[Dataset items]

········

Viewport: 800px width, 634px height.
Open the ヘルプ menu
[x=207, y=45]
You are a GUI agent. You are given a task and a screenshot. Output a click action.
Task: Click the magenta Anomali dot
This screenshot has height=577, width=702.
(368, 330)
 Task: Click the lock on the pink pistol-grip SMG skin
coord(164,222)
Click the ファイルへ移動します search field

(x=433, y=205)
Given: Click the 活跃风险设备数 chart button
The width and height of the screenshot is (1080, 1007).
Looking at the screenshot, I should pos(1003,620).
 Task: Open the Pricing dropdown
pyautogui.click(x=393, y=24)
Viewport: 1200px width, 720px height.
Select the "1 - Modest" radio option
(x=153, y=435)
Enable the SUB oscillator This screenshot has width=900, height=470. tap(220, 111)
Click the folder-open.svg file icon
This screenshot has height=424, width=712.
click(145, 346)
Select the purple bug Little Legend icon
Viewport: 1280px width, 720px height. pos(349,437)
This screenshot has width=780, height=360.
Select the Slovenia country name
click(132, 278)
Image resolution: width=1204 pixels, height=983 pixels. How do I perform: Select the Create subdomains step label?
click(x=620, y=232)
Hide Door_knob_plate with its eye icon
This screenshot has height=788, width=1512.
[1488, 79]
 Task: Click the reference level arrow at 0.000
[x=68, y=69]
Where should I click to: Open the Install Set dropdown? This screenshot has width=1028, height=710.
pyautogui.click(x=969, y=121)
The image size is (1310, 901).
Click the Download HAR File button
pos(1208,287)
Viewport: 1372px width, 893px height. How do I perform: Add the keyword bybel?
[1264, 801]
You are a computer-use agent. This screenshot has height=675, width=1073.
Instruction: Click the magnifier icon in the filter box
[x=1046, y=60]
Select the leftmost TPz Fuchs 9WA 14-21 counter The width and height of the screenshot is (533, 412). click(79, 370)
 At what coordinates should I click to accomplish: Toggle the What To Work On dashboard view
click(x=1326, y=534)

········

▸ Your objective:
Write out all the records again, exactly as they appear.

▸ Response for this exercise:
Viewport: 800px width, 634px height.
Open the ヘルプ menu
[x=207, y=45]
You are a GUI agent. You are given a task and a screenshot. Output a click action.
Task: Click the magenta Anomali dot
This screenshot has height=577, width=702.
(368, 330)
 Task: Click the lock on the pink pistol-grip SMG skin
coord(164,222)
Click the ファイルへ移動します search field

(x=433, y=205)
Given: Click the 活跃风险设备数 chart button
The width and height of the screenshot is (1080, 1007).
Looking at the screenshot, I should pos(1003,620).
 Task: Open the Pricing dropdown
pyautogui.click(x=393, y=24)
Viewport: 1200px width, 720px height.
Select the "1 - Modest" radio option
(x=153, y=435)
Enable the SUB oscillator This screenshot has width=900, height=470. tap(220, 111)
Click the folder-open.svg file icon
This screenshot has height=424, width=712.
click(145, 346)
Select the purple bug Little Legend icon
Viewport: 1280px width, 720px height. pos(349,437)
This screenshot has width=780, height=360.
Select the Slovenia country name
click(132, 278)
Image resolution: width=1204 pixels, height=983 pixels. How do I perform: Select the Create subdomains step label?
click(x=620, y=232)
Hide Door_knob_plate with its eye icon
This screenshot has height=788, width=1512.
[1488, 79]
 Task: Click the reference level arrow at 0.000
[x=68, y=69]
Where should I click to: Open the Install Set dropdown? This screenshot has width=1028, height=710.
pyautogui.click(x=969, y=121)
The image size is (1310, 901).
Click the Download HAR File button
pos(1208,287)
Viewport: 1372px width, 893px height. How do I perform: Add the keyword bybel?
[1264, 801]
You are a computer-use agent. This screenshot has height=675, width=1073.
Instruction: Click the magnifier icon in the filter box
[x=1046, y=60]
Select the leftmost TPz Fuchs 9WA 14-21 counter The width and height of the screenshot is (533, 412). click(79, 370)
 At what coordinates should I click to accomplish: Toggle the What To Work On dashboard view
click(x=1326, y=534)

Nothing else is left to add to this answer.